Selon les experts du secteur, ces contre-performances sont principalement liées aux turbulences observées sur les marchés internationaux des hydrocarbures à la suite des tensions entre l’Iran, Israël et les États-Unis, qui ont affecté les coûts d’approvisionnement.

Le Gouvernement mobilisé pour éviter une crise d’approvisionnement

Face à cette situation, le Gouvernement congolais a opté pour une approche visant à préserver la continuité de l’approvisionnement du pays en produits pétroliers. Les discussions ont notamment porté sur les mécanismes permettant d’accorder des avances sur les pertes et manques à gagner, grâce aux recettes issues des stocks de sécurité. Cette mesure vise à maintenir la fluidité de la chaîne d’approvisionnement et à éviter toute rupture susceptible d’impacter les consommateurs.

Au cœur de cette dynamique figure le Vice-Premier ministre et ministre de l’Économie nationale, Daniel Mukoko Samba.
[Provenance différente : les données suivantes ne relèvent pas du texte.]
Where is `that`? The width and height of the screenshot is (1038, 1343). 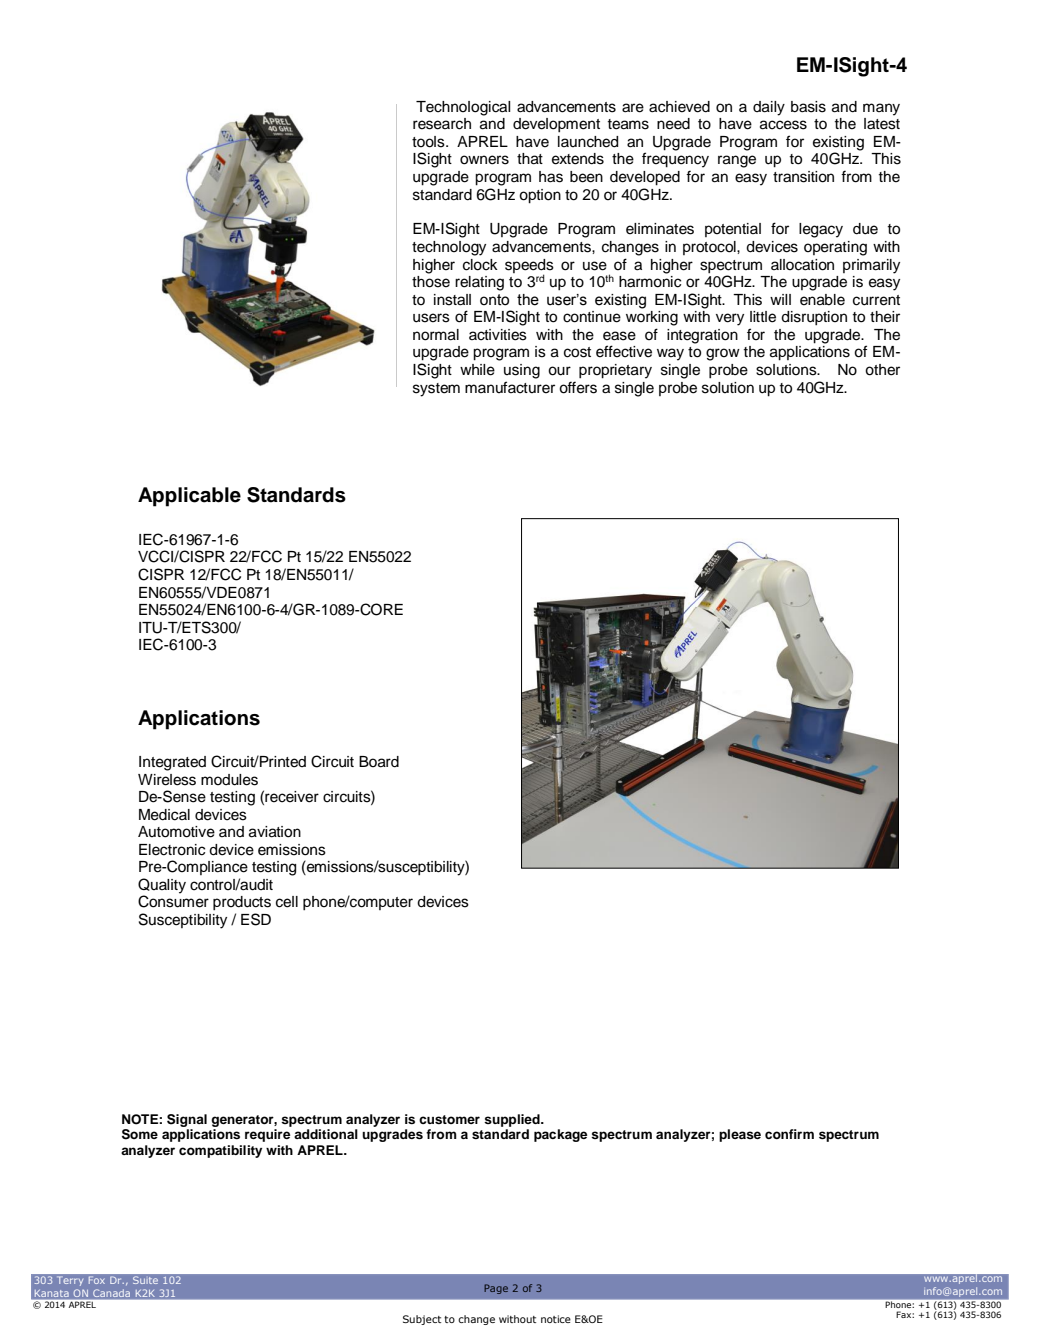
that is located at coordinates (530, 159).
Selon le Coordonnateur du Comité de Régulation des Prix (CRP), le ministre a renforcé les équipes chargées du suivi de la collecte des ressources parafiscales destinées au financement des remboursements des pertes et manques à gagner des sociétés pétrolières. Cette décision a permis d’améliorer la mobilisation des ressources nécessaires au fonctionnement du mécanisme de stabilisation des prix.

Depuis son arrivée à la tête du ministère de l’Économie nationale, Daniel Mukoko Samba s’est illustré par plusieurs initiatives visant à renforcer la régulation des marchés, lutter contre les spéculations sur les prix des produits de première nécessité et améliorer le suivi des mécanismes de fixation des prix stratégiques. Son action s’inscrit dans la volonté du Gouvernement de préserver le pouvoir d’achat des ménages tout en garantissant la viabilité économique des opérateurs.

Le secteur privé satisfait

Les représentants des sociétés pétrolières et du secteur privé ont salué la qualité du travail réalisé durant le processus de certification. Le président de la Commission nationale des hydrocarbures de la Fédération des Entreprises du Congo (FEC), Ali Mamina, a notamment mis en avant l’esprit de concertation qui a prévalu tout au long des échanges.

Cette reconnaissance traduit la confiance croissante entre les autorités publiques et les opérateurs économiques dans la gestion d’un secteur particulièrement sensible pour l’économie nationale.

Un enjeu stratégique pour l’économie congolaise

Dans un pays où le transport, l’industrie et une grande partie des activités économiques dépendent des produits pétroliers, la maîtrise des fluctuations du marché demeure un défi majeur. La certification régulière des pertes et manques à gagner, associée aux efforts de mobilisation financière entrepris par le Gouvernement, constitue un levier important pour préserver la stabilité du secteur et protéger les consommateurs contre les effets des crises internationales.

À travers ces mesures, l’exécutif entend maintenir l’équilibre entre les impératifs économiques des opérateurs et la nécessité de garantir aux Congolais un accès continu aux produits énergétiques indispensables à la vie quotidienne.